These tumors are papillary craniopharyngiomas (PCPs), and the drug combo is called vemurafenib/cobimetinib.
Each of 15 patients who received one or more cycles of targeted therapy responded to treatment, with an average 91% reduction in tumor size, Mass General Cancer Center researchers reported.
PCPs can cause substantial health problems. They are typically treated with surgery and radiation, but incomplete removal of the tumor and toxicity from radiation can leave patients with lifelong health challenges after treatment. This can include neuroendocrine dysfunction, as well as vision or memory loss.

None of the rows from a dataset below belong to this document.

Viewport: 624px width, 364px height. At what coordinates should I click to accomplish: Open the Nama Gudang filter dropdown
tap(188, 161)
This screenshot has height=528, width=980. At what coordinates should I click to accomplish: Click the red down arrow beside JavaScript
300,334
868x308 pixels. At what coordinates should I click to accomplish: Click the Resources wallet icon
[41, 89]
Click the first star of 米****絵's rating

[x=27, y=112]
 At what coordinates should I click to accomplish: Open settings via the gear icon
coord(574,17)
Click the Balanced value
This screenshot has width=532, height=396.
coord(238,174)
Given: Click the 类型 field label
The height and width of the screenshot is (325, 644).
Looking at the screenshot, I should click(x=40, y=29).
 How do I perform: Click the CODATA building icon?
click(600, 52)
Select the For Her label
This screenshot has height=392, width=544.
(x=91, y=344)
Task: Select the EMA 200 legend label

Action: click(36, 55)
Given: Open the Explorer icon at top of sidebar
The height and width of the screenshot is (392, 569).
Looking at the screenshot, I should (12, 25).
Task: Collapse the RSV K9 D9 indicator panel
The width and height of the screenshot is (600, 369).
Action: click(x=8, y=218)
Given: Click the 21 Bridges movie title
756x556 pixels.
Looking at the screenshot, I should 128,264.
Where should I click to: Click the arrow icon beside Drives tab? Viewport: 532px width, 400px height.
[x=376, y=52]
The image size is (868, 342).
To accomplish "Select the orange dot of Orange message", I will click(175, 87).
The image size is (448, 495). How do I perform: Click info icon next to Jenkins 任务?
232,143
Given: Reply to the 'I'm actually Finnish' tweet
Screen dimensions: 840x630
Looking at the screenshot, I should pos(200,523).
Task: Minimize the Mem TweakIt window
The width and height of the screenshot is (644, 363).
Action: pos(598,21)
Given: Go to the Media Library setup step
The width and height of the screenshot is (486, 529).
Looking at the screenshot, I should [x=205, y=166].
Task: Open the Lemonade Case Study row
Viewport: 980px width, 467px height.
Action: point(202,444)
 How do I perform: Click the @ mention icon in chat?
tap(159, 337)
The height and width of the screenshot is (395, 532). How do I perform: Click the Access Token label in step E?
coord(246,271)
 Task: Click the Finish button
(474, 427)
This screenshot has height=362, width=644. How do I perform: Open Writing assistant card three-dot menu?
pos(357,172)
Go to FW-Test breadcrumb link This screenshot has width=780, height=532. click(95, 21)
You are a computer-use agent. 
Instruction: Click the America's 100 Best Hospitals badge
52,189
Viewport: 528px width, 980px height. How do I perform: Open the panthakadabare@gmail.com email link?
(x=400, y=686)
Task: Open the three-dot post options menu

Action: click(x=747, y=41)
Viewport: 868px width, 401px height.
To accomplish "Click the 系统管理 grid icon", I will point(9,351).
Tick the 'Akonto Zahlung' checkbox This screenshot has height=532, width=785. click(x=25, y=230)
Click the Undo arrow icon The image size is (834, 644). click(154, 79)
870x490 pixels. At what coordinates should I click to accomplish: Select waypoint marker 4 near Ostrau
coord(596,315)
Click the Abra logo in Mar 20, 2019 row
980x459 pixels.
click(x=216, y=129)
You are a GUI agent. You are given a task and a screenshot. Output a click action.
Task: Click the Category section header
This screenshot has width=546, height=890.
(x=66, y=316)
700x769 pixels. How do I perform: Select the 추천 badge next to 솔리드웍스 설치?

“All patients who completed one or more cycles of therapy responded to treatment, which is the highest response rate to date of any medical therapy for brain tumors,” said study co-author Dr. Priscilla Brastianos, director of the cancer center’s Central Nervous System Metastasis Center.
“These unprecedented results signal a paradigm shift for targeting brain tumors because they show that, with the right target and the right drugs, precision medicine can have a dramatic impact on brain tumors,” Brastianos added in a hospital news release.
This was the first multicenter treatment protocol in this rare tumor, according to Mass General Cancer Center, which led the study.
The findings were based on laboratory discoveries by researchers who studied the genetic drivers of PCP growth. They discovered that existing cancer medications can interfere with faulty genes in PCPs. This can halt their progression and drastically reduce their size, according to the study.
Previously, Brastianos and her colleagues showed that approximately 95% of PCPs have a type of mutation in the BRAF gene. This BRAF V600E mutation drives their cancerous activity. The mutation is also present in some forms of melanoma.
The U.S. Food and Drug Administration has recently approved therapies that inhibit BRAF and a related gene, MEK, for treating melanoma and some other cancers.
The investigators hypothesized that a BRAF/MEK inhibitor might also be effective for treating PCPs.
Researchers initially screened PCP patients across the country for BRAF V600E mutations. They enrolled 16 patients from nine centers, and 15 completed at least one 28-day cycle of the therapy.
Over four cycles, the mean reduction in tumor size was 91%, though it ranged from 68% to 99%.
Seven patients received no other treatment after discontinuing this targeted treatment. Six have not shown evidence of tumor progression at a follow-up of nearly two years. No patient’s tumor progressed while on the medication. None has died.
Some patients stopped treatment, including one who experienced anaphylaxis and acute kidney injury. Six reported rashes. Yet many patients tolerated the drugs well and continued beyond the four cycles.
More research is needed to determine the optimal number of cycles, the researchers noted.
“This study demonstrated that national, biomarker-driven trials are feasible for patients with brain tumors,” Brastianos said. “Moving the needle on treating rare brain tumors truly requires a multidisciplinary and multi-institution effort, and we were able to highlight that through our research.”
The research was supported by the U.S. National Cancer Institute and others. The findings were published in the New England Journal of Medicine.
More information
The U.S. National Library of Medicine has more on precision medicine.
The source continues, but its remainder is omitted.